***** Extracted data

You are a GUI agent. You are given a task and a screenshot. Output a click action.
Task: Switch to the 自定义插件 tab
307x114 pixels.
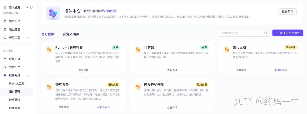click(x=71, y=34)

**********
***** Extracted data

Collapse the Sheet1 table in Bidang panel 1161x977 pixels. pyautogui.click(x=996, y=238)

**********
***** Extracted data

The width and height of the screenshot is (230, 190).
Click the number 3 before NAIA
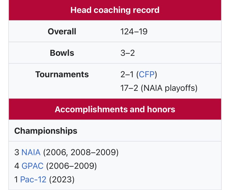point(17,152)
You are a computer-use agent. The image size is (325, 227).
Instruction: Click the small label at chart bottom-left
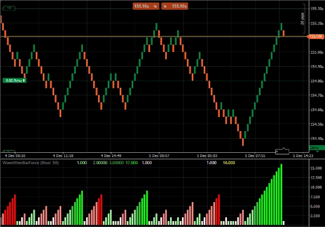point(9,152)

**********

Aim of the task:
Read the listing line by line, and copy each line in which the word "agent" is found.

Written answer:
You are a GUI agent. You are given a task and a screenshot. Output a click action.
You are a computer-use agent. The image size is (325, 227).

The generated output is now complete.